ACTIVITY
The exercise calls for a faithful copy of all the data.

RECORDS SUPPLIED
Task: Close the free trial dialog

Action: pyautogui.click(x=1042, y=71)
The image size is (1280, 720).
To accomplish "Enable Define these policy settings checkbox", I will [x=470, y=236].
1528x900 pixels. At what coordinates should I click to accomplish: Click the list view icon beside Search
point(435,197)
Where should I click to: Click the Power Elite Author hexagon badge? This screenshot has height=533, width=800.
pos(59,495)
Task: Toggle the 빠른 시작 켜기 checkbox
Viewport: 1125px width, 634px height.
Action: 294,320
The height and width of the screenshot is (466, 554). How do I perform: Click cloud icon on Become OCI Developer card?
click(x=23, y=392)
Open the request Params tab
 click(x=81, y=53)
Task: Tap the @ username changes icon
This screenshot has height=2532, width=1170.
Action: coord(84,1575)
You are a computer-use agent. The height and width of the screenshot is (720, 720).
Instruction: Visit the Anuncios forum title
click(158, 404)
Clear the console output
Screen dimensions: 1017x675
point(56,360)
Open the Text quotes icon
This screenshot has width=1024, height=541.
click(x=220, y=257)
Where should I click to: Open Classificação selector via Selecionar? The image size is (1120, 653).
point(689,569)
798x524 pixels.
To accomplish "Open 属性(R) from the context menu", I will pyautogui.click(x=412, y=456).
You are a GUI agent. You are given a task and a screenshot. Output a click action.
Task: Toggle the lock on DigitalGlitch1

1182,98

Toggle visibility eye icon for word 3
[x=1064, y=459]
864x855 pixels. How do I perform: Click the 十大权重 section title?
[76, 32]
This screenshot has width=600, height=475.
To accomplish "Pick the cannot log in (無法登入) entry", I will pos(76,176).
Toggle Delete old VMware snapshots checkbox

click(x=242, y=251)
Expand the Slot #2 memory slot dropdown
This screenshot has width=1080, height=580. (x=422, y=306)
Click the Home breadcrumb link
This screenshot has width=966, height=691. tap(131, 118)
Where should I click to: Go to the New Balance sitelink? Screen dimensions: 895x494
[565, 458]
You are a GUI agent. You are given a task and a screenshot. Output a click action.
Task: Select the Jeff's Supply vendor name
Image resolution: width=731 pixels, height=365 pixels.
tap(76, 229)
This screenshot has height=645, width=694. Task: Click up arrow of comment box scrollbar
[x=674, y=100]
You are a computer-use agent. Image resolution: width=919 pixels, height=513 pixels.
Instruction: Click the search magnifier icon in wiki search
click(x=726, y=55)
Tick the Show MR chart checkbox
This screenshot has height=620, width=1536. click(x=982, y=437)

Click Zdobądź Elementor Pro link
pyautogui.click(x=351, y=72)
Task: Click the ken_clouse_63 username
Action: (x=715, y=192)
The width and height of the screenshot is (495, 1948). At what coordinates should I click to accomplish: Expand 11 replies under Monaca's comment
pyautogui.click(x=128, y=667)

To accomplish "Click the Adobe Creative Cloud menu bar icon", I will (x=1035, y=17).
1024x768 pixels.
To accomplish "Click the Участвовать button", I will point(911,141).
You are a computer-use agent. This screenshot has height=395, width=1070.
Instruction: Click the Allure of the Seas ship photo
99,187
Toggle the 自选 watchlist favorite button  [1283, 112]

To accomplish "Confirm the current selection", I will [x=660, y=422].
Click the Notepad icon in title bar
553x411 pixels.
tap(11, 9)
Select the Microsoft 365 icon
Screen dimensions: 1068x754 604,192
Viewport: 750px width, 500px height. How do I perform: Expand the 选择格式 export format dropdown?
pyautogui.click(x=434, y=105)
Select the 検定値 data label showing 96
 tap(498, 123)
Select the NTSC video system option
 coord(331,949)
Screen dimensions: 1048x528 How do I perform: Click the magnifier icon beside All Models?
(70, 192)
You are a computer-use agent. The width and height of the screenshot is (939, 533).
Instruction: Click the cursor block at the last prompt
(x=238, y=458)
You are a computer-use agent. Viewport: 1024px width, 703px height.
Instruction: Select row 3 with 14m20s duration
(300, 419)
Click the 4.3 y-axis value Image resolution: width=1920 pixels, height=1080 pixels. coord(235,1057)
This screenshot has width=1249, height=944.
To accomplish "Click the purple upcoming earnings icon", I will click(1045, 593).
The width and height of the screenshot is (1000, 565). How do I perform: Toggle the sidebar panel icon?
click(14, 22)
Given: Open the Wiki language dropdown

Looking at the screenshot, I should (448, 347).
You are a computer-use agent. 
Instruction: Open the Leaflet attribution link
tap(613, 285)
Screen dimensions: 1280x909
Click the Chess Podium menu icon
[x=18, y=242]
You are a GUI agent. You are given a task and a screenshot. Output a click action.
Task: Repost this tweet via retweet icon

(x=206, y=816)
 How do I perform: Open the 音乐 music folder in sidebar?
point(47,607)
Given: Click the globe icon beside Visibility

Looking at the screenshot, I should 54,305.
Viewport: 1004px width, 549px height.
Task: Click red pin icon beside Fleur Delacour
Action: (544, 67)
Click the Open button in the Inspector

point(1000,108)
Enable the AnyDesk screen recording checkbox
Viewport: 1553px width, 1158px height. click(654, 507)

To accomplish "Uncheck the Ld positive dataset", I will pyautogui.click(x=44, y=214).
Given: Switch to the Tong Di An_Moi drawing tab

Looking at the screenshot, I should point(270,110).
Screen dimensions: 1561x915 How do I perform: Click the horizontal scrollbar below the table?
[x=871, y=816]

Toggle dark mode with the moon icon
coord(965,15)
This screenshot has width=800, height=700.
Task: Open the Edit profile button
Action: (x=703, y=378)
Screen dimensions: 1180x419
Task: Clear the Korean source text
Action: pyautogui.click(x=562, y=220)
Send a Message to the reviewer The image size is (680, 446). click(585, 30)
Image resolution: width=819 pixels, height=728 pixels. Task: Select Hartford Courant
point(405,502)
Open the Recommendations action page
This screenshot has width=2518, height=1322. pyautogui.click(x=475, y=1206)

TASK RESULT
Task: Close the free trial dialog

Action: pyautogui.click(x=1042, y=71)
The image size is (1280, 720).
To accomplish "Enable Define these policy settings checkbox", I will [x=470, y=236].
1528x900 pixels. At what coordinates should I click to accomplish: Click the list view icon beside Search
point(435,197)
Where should I click to: Click the Power Elite Author hexagon badge? This screenshot has height=533, width=800.
pos(59,495)
Task: Toggle the 빠른 시작 켜기 checkbox
Viewport: 1125px width, 634px height.
Action: 294,320
The height and width of the screenshot is (466, 554). How do I perform: Click cloud icon on Become OCI Developer card?
click(x=23, y=392)
Open the request Params tab
 click(x=81, y=53)
Task: Tap the @ username changes icon
This screenshot has height=2532, width=1170.
Action: coord(84,1575)
You are a computer-use agent. The height and width of the screenshot is (720, 720).
Instruction: Visit the Anuncios forum title
click(158, 404)
Clear the console output
Screen dimensions: 1017x675
point(56,360)
Open the Text quotes icon
This screenshot has width=1024, height=541.
click(x=220, y=257)
Where should I click to: Open Classificação selector via Selecionar? The image size is (1120, 653).
point(689,569)
798x524 pixels.
To accomplish "Open 属性(R) from the context menu", I will pyautogui.click(x=412, y=456).
You are a GUI agent. You are given a task and a screenshot. Output a click action.
Task: Toggle the lock on DigitalGlitch1

1182,98

Toggle visibility eye icon for word 3
[x=1064, y=459]
864x855 pixels. How do I perform: Click the 十大权重 section title?
[76, 32]
This screenshot has width=600, height=475.
To accomplish "Pick the cannot log in (無法登入) entry", I will pos(76,176).
Toggle Delete old VMware snapshots checkbox

click(x=242, y=251)
Expand the Slot #2 memory slot dropdown
This screenshot has width=1080, height=580. (x=422, y=306)
Click the Home breadcrumb link
This screenshot has width=966, height=691. tap(131, 118)
Where should I click to: Go to the New Balance sitelink? Screen dimensions: 895x494
[565, 458]
You are a GUI agent. You are given a task and a screenshot. Output a click action.
Task: Select the Jeff's Supply vendor name
Image resolution: width=731 pixels, height=365 pixels.
tap(76, 229)
This screenshot has height=645, width=694. Task: Click up arrow of comment box scrollbar
[x=674, y=100]
You are a computer-use agent. Image resolution: width=919 pixels, height=513 pixels.
Instruction: Click the search magnifier icon in wiki search
click(x=726, y=55)
Tick the Show MR chart checkbox
This screenshot has height=620, width=1536. click(x=982, y=437)

Click Zdobądź Elementor Pro link
pyautogui.click(x=351, y=72)
Task: Click the ken_clouse_63 username
Action: (x=715, y=192)
The width and height of the screenshot is (495, 1948). At what coordinates should I click to accomplish: Expand 11 replies under Monaca's comment
pyautogui.click(x=128, y=667)

To accomplish "Click the Adobe Creative Cloud menu bar icon", I will (x=1035, y=17).
1024x768 pixels.
To accomplish "Click the Участвовать button", I will point(911,141).
You are a computer-use agent. This screenshot has height=395, width=1070.
Instruction: Click the Allure of the Seas ship photo
99,187
Toggle the 自选 watchlist favorite button  [1283, 112]

To accomplish "Confirm the current selection", I will [x=660, y=422].
Click the Notepad icon in title bar
553x411 pixels.
tap(11, 9)
Select the Microsoft 365 icon
Screen dimensions: 1068x754 604,192
Viewport: 750px width, 500px height. How do I perform: Expand the 选择格式 export format dropdown?
pyautogui.click(x=434, y=105)
Select the 検定値 data label showing 96
 tap(498, 123)
Select the NTSC video system option
 coord(331,949)
Screen dimensions: 1048x528 How do I perform: Click the magnifier icon beside All Models?
(70, 192)
You are a computer-use agent. The width and height of the screenshot is (939, 533).
Instruction: Click the cursor block at the last prompt
(x=238, y=458)
You are a computer-use agent. Viewport: 1024px width, 703px height.
Instruction: Select row 3 with 14m20s duration
(300, 419)
Click the 4.3 y-axis value Image resolution: width=1920 pixels, height=1080 pixels. coord(235,1057)
This screenshot has width=1249, height=944.
To accomplish "Click the purple upcoming earnings icon", I will click(1045, 593).
The width and height of the screenshot is (1000, 565). How do I perform: Toggle the sidebar panel icon?
click(14, 22)
Given: Open the Wiki language dropdown

Looking at the screenshot, I should (448, 347).
You are a computer-use agent. 
Instruction: Open the Leaflet attribution link
tap(613, 285)
Screen dimensions: 1280x909
Click the Chess Podium menu icon
[x=18, y=242]
You are a GUI agent. You are given a task and a screenshot. Output a click action.
Task: Repost this tweet via retweet icon

(x=206, y=816)
 How do I perform: Open the 音乐 music folder in sidebar?
point(47,607)
Given: Click the globe icon beside Visibility

Looking at the screenshot, I should 54,305.
Viewport: 1004px width, 549px height.
Task: Click red pin icon beside Fleur Delacour
Action: (544, 67)
Click the Open button in the Inspector

point(1000,108)
Enable the AnyDesk screen recording checkbox
Viewport: 1553px width, 1158px height. click(654, 507)

To accomplish "Uncheck the Ld positive dataset", I will pyautogui.click(x=44, y=214).
Given: Switch to the Tong Di An_Moi drawing tab

Looking at the screenshot, I should point(270,110).
Screen dimensions: 1561x915 How do I perform: Click the horizontal scrollbar below the table?
[x=871, y=816]

Toggle dark mode with the moon icon
coord(965,15)
This screenshot has width=800, height=700.
Task: Open the Edit profile button
Action: (x=703, y=378)
Screen dimensions: 1180x419
Task: Clear the Korean source text
Action: pyautogui.click(x=562, y=220)
Send a Message to the reviewer The image size is (680, 446). click(585, 30)
Image resolution: width=819 pixels, height=728 pixels. Task: Select Hartford Courant
point(405,502)
Open the Recommendations action page
This screenshot has width=2518, height=1322. pyautogui.click(x=475, y=1206)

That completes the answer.